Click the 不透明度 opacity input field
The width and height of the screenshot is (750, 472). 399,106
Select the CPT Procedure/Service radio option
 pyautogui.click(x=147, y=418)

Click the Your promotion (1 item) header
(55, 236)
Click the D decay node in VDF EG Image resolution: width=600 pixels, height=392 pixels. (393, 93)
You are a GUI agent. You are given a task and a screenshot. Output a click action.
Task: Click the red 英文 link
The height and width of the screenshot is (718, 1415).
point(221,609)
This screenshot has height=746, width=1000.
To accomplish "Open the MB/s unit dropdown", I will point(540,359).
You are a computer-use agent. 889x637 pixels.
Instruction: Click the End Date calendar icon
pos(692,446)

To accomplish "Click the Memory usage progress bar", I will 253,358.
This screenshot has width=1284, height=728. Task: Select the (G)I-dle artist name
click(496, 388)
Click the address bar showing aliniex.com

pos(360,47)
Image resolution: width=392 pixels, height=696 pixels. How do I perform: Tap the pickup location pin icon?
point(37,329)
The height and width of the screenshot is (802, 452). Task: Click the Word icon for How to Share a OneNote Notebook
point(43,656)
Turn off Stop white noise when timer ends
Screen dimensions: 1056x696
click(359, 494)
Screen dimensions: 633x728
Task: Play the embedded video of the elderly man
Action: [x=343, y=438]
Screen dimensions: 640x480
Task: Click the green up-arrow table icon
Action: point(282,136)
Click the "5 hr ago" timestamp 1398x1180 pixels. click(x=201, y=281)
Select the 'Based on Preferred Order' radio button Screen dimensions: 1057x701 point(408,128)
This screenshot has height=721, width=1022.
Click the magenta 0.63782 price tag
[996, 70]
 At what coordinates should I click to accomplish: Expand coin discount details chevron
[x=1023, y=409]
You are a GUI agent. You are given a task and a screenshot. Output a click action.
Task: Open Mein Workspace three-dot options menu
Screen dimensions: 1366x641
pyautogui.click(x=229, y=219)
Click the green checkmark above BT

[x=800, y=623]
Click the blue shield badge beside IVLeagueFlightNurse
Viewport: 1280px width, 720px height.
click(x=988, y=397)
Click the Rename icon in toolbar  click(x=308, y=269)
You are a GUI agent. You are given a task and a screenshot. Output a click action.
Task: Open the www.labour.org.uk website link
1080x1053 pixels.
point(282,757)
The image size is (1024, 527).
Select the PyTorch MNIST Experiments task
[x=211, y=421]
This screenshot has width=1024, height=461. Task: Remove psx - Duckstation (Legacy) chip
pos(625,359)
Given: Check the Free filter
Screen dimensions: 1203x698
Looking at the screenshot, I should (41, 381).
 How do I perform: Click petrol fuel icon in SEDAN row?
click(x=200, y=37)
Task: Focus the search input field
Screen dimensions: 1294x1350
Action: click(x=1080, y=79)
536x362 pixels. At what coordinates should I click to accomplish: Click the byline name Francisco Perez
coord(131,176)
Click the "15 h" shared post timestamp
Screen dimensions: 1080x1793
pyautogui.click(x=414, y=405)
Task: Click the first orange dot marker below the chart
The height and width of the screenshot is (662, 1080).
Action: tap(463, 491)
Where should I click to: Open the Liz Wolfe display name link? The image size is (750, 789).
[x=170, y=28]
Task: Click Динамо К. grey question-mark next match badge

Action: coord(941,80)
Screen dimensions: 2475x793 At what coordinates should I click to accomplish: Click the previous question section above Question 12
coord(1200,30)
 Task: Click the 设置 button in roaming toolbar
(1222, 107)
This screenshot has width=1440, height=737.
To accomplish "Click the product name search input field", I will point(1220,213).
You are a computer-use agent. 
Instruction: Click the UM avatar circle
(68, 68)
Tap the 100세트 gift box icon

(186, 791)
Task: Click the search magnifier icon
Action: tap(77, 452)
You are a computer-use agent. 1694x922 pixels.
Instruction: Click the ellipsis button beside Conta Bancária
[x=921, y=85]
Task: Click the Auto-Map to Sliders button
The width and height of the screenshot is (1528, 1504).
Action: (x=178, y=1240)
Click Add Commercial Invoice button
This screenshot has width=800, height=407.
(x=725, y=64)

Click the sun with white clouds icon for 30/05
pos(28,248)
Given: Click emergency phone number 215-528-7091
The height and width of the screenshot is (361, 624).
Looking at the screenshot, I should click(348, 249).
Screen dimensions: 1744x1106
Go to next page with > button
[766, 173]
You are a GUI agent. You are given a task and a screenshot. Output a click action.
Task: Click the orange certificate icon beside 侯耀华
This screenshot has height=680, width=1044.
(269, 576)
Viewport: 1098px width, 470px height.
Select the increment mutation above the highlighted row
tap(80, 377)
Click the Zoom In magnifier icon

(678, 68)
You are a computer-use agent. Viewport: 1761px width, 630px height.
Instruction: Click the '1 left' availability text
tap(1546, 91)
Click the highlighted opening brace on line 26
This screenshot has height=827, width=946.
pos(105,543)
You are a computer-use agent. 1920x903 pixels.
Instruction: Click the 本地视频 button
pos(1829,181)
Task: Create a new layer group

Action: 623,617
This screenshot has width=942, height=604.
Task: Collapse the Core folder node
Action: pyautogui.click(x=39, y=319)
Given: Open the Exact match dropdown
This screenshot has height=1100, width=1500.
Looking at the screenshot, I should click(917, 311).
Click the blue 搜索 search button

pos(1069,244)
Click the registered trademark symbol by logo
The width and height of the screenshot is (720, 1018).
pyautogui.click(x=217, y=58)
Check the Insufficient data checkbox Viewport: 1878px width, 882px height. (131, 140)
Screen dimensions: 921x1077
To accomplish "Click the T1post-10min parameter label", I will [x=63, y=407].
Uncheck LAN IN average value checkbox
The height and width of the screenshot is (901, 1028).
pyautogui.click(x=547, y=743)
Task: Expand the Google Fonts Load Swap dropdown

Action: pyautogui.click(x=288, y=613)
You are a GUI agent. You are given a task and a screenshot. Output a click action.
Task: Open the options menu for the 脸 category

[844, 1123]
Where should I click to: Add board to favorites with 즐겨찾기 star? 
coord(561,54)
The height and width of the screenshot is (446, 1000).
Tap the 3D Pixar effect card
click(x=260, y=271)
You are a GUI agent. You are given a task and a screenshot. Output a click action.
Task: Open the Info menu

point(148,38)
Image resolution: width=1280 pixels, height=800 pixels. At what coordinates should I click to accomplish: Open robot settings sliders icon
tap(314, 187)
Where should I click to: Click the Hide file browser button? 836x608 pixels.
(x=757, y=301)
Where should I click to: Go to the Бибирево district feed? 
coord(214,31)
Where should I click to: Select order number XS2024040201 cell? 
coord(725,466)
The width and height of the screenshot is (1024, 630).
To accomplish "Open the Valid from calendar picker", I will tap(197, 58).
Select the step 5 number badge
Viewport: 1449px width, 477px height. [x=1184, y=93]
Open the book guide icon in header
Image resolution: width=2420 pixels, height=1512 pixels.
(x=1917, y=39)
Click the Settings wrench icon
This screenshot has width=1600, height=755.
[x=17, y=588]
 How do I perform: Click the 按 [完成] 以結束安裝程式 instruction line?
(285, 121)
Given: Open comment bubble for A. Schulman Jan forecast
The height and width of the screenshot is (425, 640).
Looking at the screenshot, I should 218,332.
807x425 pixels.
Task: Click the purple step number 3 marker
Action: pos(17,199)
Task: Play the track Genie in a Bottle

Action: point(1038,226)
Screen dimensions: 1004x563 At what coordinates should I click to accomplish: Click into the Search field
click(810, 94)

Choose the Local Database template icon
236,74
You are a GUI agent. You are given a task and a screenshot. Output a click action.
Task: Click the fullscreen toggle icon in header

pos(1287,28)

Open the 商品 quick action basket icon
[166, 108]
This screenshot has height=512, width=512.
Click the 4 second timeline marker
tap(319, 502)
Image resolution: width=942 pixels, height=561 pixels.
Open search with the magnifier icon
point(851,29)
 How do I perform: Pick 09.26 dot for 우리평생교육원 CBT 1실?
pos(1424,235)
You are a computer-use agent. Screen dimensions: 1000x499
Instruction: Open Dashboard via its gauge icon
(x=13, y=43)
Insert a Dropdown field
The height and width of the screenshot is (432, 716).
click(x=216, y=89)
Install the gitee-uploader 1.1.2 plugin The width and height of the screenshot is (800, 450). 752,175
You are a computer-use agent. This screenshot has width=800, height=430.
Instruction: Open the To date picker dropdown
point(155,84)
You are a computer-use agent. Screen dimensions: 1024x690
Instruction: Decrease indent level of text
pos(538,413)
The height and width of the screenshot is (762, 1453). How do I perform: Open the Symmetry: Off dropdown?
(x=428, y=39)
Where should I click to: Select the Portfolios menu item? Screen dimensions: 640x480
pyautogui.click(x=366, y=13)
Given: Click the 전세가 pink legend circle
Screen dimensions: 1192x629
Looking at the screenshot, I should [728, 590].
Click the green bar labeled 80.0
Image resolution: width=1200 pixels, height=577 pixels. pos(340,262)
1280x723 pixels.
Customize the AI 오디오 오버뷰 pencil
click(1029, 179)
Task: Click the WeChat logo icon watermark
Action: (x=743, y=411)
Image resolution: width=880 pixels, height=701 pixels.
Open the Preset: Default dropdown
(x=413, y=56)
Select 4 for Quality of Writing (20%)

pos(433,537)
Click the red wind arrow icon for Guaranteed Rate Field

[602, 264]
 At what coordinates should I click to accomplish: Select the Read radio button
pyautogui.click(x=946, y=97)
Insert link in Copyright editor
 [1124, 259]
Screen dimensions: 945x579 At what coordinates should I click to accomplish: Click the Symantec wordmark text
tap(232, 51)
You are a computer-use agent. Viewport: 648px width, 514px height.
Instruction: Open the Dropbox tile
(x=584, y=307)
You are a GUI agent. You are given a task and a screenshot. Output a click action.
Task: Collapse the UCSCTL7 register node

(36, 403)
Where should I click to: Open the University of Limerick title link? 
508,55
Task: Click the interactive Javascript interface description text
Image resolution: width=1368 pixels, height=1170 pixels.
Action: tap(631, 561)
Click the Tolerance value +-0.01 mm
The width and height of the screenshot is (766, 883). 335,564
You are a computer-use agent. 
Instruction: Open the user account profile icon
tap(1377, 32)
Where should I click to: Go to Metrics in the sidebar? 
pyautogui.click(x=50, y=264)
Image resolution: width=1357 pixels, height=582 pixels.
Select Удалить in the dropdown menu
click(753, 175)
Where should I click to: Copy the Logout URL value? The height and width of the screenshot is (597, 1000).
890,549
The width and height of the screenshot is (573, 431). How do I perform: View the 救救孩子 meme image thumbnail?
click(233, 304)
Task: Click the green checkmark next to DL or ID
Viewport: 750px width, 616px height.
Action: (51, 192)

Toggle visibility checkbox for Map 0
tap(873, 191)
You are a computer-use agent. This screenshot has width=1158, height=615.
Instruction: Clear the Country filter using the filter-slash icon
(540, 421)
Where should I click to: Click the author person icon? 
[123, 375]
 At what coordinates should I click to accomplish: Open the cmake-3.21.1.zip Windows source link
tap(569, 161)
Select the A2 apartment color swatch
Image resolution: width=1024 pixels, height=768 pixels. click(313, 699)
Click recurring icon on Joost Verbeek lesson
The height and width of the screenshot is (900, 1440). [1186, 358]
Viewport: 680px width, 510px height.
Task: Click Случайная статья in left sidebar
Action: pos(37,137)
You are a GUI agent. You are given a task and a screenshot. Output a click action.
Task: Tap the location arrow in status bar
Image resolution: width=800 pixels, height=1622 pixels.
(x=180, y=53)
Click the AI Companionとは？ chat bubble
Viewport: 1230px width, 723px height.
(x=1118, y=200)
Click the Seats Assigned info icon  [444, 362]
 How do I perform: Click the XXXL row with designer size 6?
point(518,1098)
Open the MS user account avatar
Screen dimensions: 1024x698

▶ _Problem to solve_: Scan the entries above for the string "orange", and copy every line where it turns up.

▶ _Written response_:
Task: Click the first orange dot marker below the chart
Task: Click the orange certificate icon beside 侯耀华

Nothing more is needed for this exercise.